Please set down exactly the lines from the one containing "Viewport: 1271px width, 584px height." through the last line of the records below, both included, with no pictures.

Stored records:
....
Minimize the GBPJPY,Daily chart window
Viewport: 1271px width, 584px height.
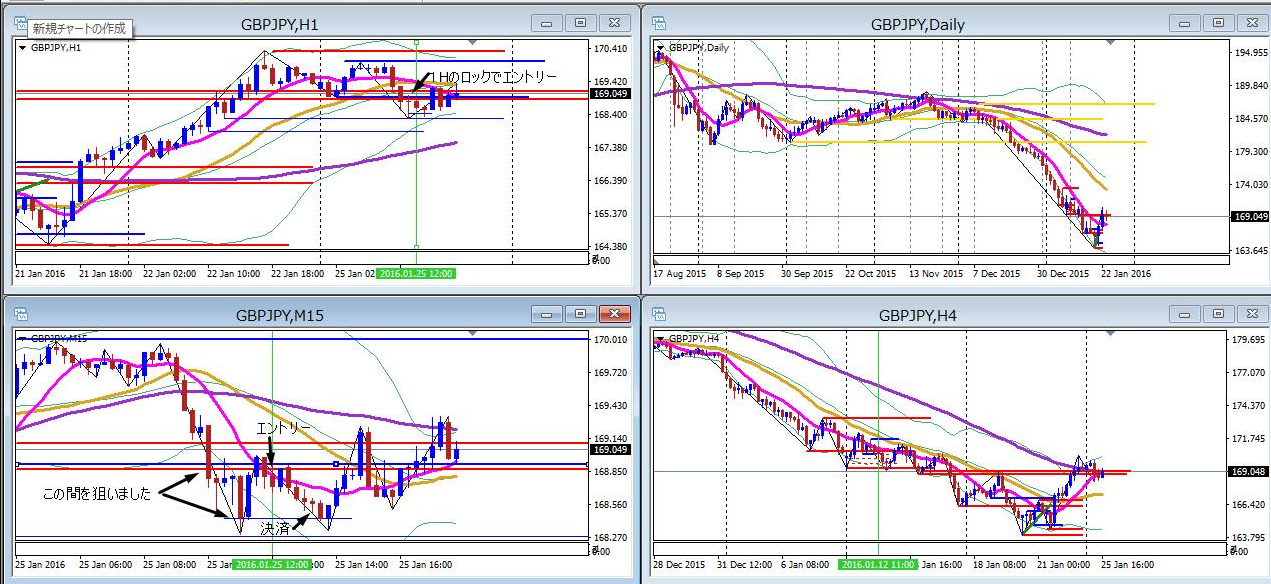(1185, 24)
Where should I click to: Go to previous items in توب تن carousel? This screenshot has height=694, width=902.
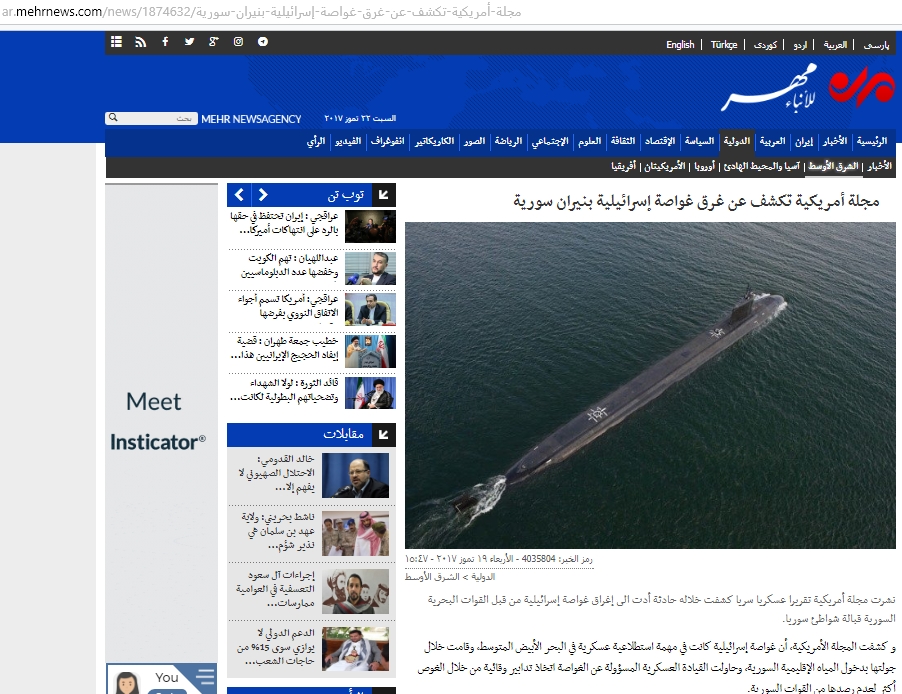click(x=240, y=195)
....
● **SOLVED PROBLEM**
Viewport: 1271px width, 584px height.
(1185, 24)
Where should I click to: Go to previous items in توب تن carousel? This screenshot has height=694, width=902.
click(x=240, y=195)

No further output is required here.